Friday, December 11, 2009

Norway's Mystery Spiral A Mystery No Longer

You've probably seen the video of the bizarre blue spiral that appeared in the nighttime sky above Norway on Wednesday, but just in case you haven't you can watch it below thanks to YouTube:

The mystery of the spiral appears to have been solved. It was not a UFO, or as some wiseguys suggested a Star appearing in the Eastern Sky to herald the arrival of Barrack Obama in Oslo, but something much more mundane: a failed Russian missile test. The Christian Science Monitor went so far as to talk to a real rocket scientist about the Norwegian light show. Dr. William Dimpfl explained that the pinwheel effect was likely caused by a misfiring rocket motor spinning the rocket out of control.

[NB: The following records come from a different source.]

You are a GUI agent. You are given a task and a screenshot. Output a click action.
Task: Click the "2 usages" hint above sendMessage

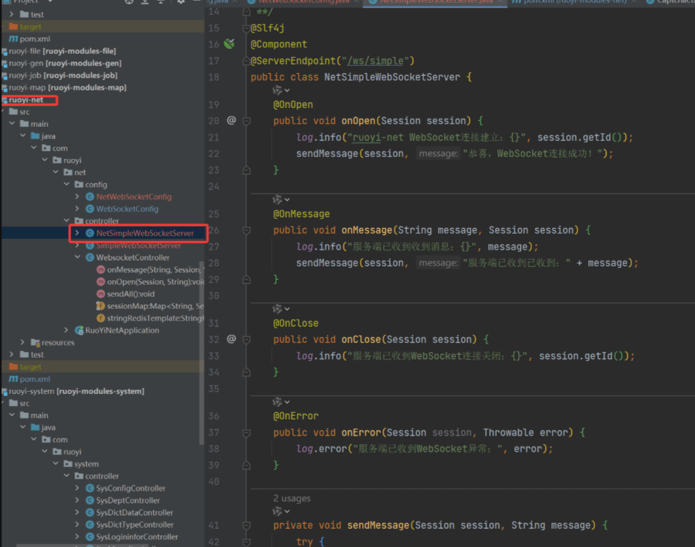(x=292, y=499)
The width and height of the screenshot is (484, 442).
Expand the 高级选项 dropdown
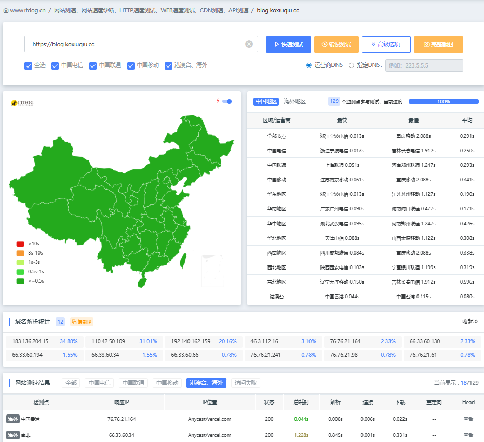[x=386, y=45]
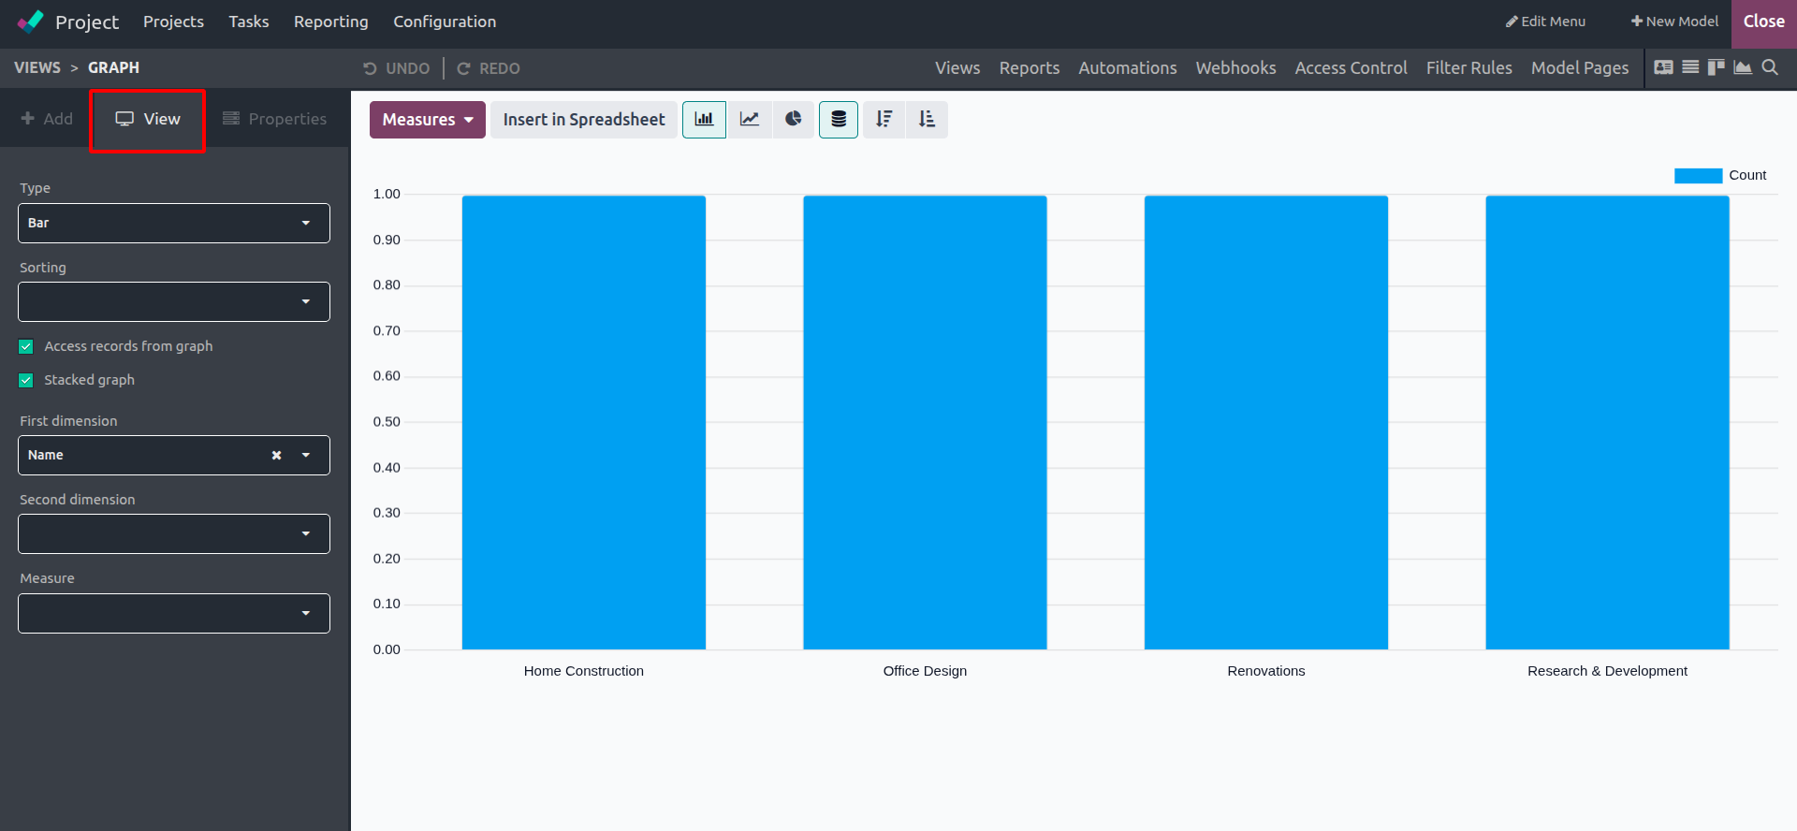Open the Type dropdown showing Bar
The image size is (1797, 831).
pos(174,224)
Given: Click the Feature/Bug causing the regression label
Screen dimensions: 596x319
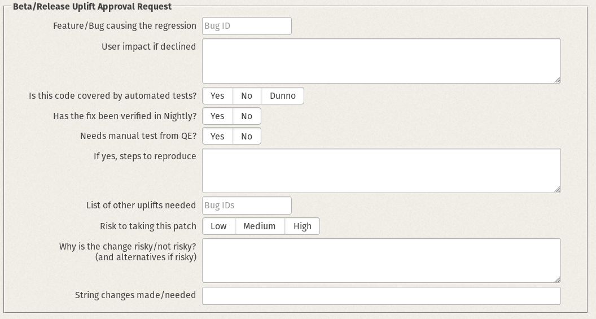Looking at the screenshot, I should pyautogui.click(x=125, y=26).

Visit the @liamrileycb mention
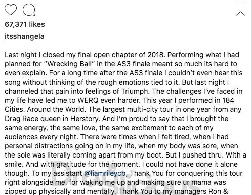pos(105,173)
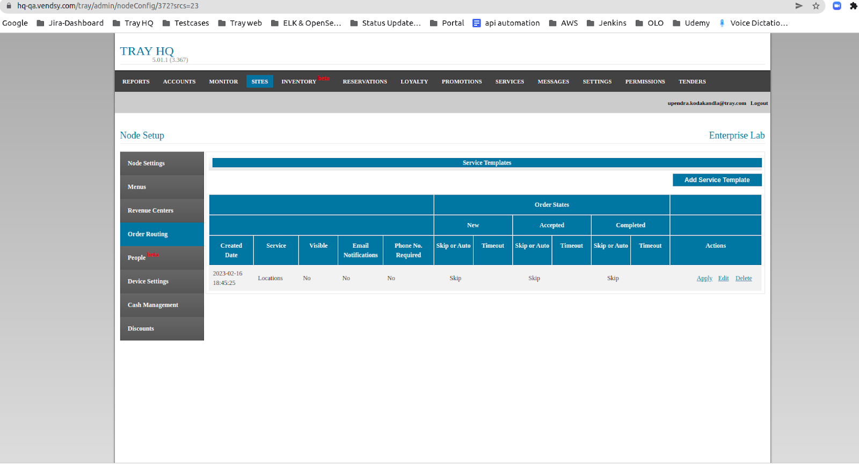Go to the Reports menu

[136, 82]
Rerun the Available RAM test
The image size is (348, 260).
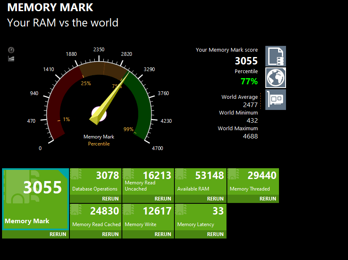[215, 199]
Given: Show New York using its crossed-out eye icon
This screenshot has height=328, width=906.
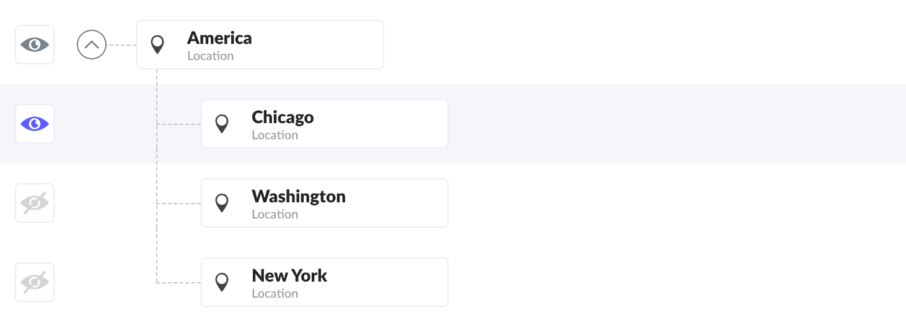Looking at the screenshot, I should [35, 282].
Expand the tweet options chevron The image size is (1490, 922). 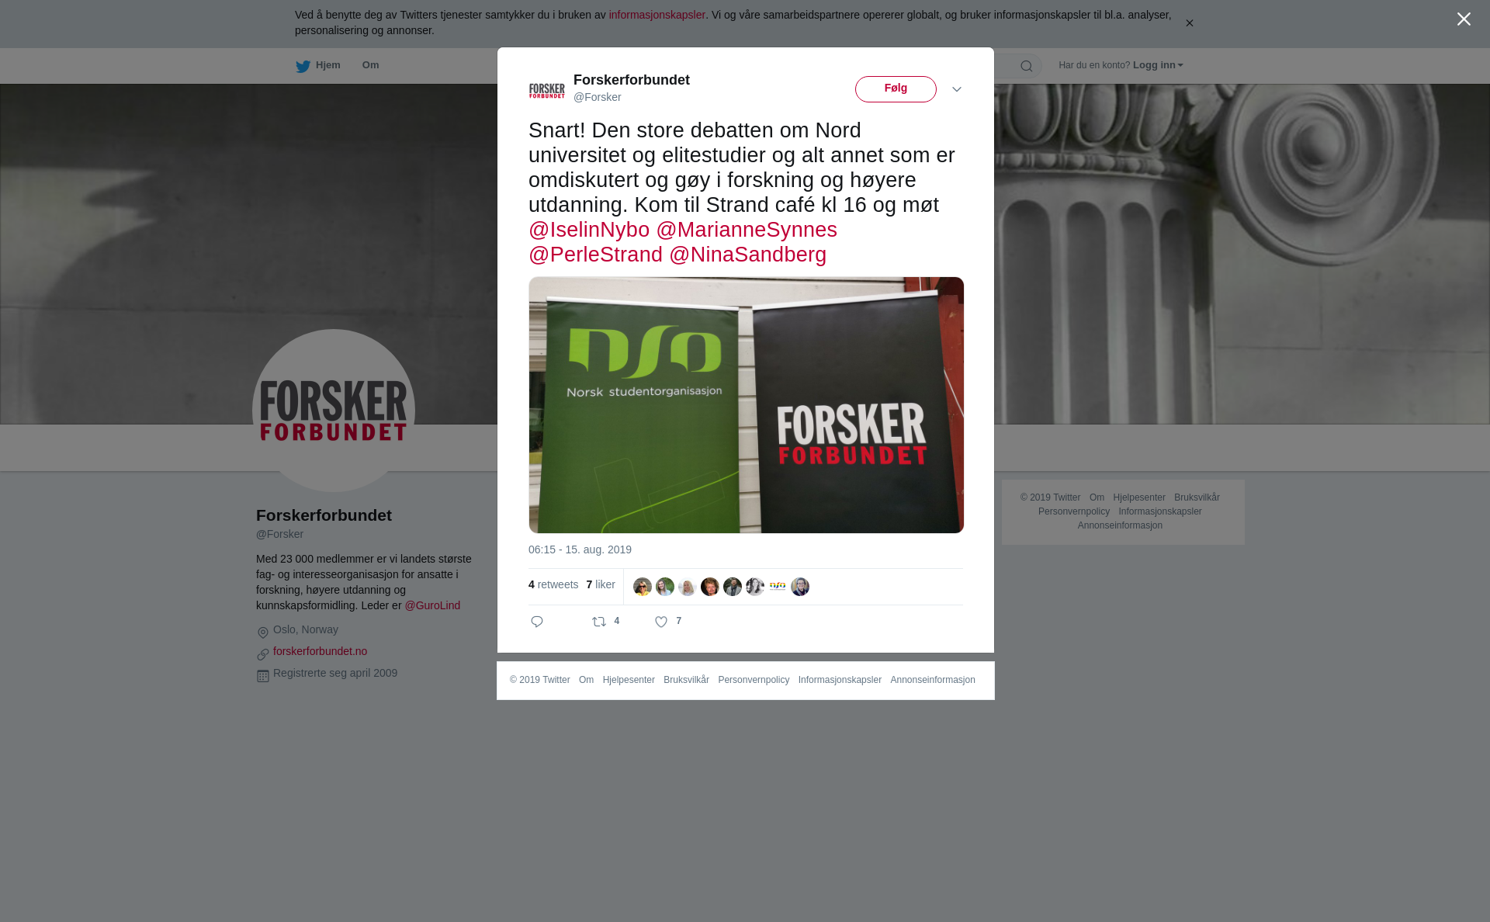(957, 89)
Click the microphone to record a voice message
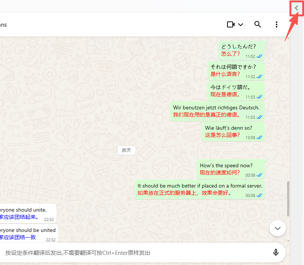 click(x=276, y=253)
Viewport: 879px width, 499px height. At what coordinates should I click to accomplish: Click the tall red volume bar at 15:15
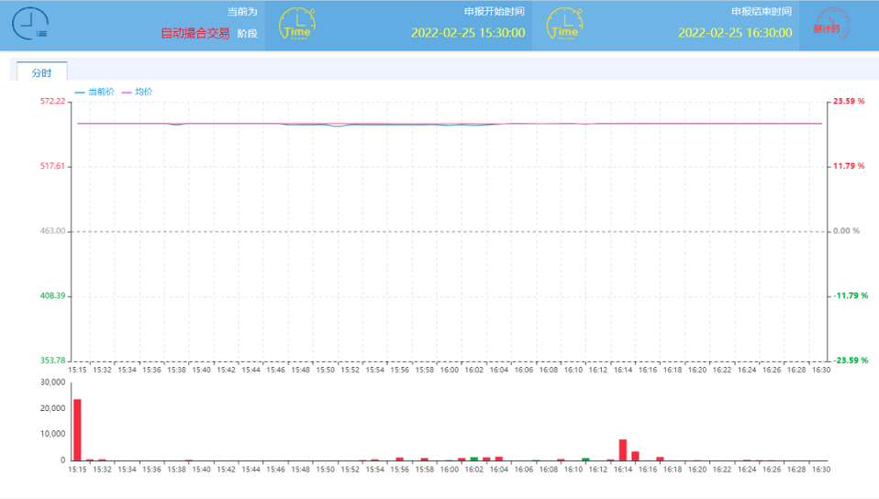coord(77,429)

That meshes well with the Russian Defense Ministry's account of the latest test of the submarine-launched Bulava missile, which they say went out of control when its third stage became "unstable". Of course the Russians built the Bulava to be the high-tech, interceptor-dodging next generation of their ICBM forces, not to put on spectacular light shows over Norway. And that's where the troubles start - so far the Bulava has failed in seven of its twelve test launches, one Russian analyst said that only one test flight was a "full success".

Some in the Kremlin say that the Bulava's design itself is flawed and are pushing for the construction of more of an earlier generation, but reliable, missile. Others in the defense ministry are offering the excuse that the Bulava is failing because of poor production quality due to outdated, Soviet-era factories, which is a pretty lousy excuse if you think about it.

No word yet on when the Bulava's next test may be, but the Norwegians will likely be watching the skies when it happens.